[Recorded information — start]

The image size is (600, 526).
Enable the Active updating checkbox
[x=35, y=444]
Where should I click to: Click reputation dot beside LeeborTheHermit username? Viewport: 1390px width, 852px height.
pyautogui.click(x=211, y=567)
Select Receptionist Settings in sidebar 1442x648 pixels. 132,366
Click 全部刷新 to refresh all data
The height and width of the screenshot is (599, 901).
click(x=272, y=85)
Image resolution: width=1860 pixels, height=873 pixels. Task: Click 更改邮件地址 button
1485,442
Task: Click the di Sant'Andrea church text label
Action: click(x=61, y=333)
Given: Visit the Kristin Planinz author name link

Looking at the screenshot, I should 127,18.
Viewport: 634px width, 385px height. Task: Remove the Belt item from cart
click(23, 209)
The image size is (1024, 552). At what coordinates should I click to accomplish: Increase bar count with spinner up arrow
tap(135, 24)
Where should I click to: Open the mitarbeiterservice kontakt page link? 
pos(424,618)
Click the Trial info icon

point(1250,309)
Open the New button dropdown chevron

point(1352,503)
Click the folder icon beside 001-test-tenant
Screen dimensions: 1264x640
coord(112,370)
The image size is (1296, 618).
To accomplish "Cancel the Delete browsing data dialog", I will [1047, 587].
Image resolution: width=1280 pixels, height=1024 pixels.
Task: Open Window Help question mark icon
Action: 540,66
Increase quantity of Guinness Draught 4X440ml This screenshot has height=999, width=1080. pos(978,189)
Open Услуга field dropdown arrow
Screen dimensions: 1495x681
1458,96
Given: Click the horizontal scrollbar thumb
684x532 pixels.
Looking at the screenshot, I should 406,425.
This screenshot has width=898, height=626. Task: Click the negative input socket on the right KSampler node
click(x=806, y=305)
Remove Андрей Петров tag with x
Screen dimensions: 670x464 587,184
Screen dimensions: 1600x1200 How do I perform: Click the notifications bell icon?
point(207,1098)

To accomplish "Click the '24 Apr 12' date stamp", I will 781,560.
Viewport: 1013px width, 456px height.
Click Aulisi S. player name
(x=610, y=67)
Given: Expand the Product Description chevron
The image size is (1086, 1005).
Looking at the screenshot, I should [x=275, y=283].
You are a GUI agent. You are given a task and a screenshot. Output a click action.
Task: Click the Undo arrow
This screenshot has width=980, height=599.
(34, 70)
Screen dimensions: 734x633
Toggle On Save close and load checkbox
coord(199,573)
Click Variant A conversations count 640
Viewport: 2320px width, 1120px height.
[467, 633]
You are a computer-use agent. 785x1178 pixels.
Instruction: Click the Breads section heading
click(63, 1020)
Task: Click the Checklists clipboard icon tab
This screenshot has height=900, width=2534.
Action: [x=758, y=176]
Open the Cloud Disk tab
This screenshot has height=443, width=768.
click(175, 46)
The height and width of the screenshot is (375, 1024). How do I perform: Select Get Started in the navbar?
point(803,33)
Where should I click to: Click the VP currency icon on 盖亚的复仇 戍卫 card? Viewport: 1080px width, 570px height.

[Recorded information — finish]

• _Your goal_: Type out the whole listing above exactly.

• _Solution for this exercise_:
The image size is (600, 526).
Enable the Active updating checkbox
[x=35, y=444]
Where should I click to: Click reputation dot beside LeeborTheHermit username? Viewport: 1390px width, 852px height.
pyautogui.click(x=211, y=567)
Select Receptionist Settings in sidebar 1442x648 pixels. 132,366
Click 全部刷新 to refresh all data
The height and width of the screenshot is (599, 901).
click(x=272, y=85)
Image resolution: width=1860 pixels, height=873 pixels. Task: Click 更改邮件地址 button
1485,442
Task: Click the di Sant'Andrea church text label
Action: click(x=61, y=333)
Given: Visit the Kristin Planinz author name link

Looking at the screenshot, I should 127,18.
Viewport: 634px width, 385px height. Task: Remove the Belt item from cart
click(23, 209)
The image size is (1024, 552). At what coordinates should I click to accomplish: Increase bar count with spinner up arrow
tap(135, 24)
Where should I click to: Open the mitarbeiterservice kontakt page link? 
pos(424,618)
Click the Trial info icon

point(1250,309)
Open the New button dropdown chevron

point(1352,503)
Click the folder icon beside 001-test-tenant
Screen dimensions: 1264x640
coord(112,370)
The image size is (1296, 618).
To accomplish "Cancel the Delete browsing data dialog", I will [1047, 587].
Image resolution: width=1280 pixels, height=1024 pixels.
Task: Open Window Help question mark icon
Action: 540,66
Increase quantity of Guinness Draught 4X440ml This screenshot has height=999, width=1080. pos(978,189)
Open Услуга field dropdown arrow
Screen dimensions: 1495x681
1458,96
Given: Click the horizontal scrollbar thumb
684x532 pixels.
Looking at the screenshot, I should 406,425.
This screenshot has width=898, height=626. Task: Click the negative input socket on the right KSampler node
click(x=806, y=305)
Remove Андрей Петров tag with x
Screen dimensions: 670x464 587,184
Screen dimensions: 1600x1200 How do I perform: Click the notifications bell icon?
point(207,1098)

To accomplish "Click the '24 Apr 12' date stamp", I will 781,560.
Viewport: 1013px width, 456px height.
Click Aulisi S. player name
(x=610, y=67)
Given: Expand the Product Description chevron
The image size is (1086, 1005).
Looking at the screenshot, I should [x=275, y=283].
You are a GUI agent. You are given a task and a screenshot. Output a click action.
Task: Click the Undo arrow
This screenshot has width=980, height=599.
(34, 70)
Screen dimensions: 734x633
Toggle On Save close and load checkbox
coord(199,573)
Click Variant A conversations count 640
Viewport: 2320px width, 1120px height.
[467, 633]
You are a computer-use agent. 785x1178 pixels.
Instruction: Click the Breads section heading
click(63, 1020)
Task: Click the Checklists clipboard icon tab
This screenshot has height=900, width=2534.
Action: [x=758, y=176]
Open the Cloud Disk tab
This screenshot has height=443, width=768.
click(175, 46)
The height and width of the screenshot is (375, 1024). How do I perform: Select Get Started in the navbar?
point(803,33)
Where should I click to: Click the VP currency icon on 盖亚的复仇 戍卫 card? Viewport: 1080px width, 570px height.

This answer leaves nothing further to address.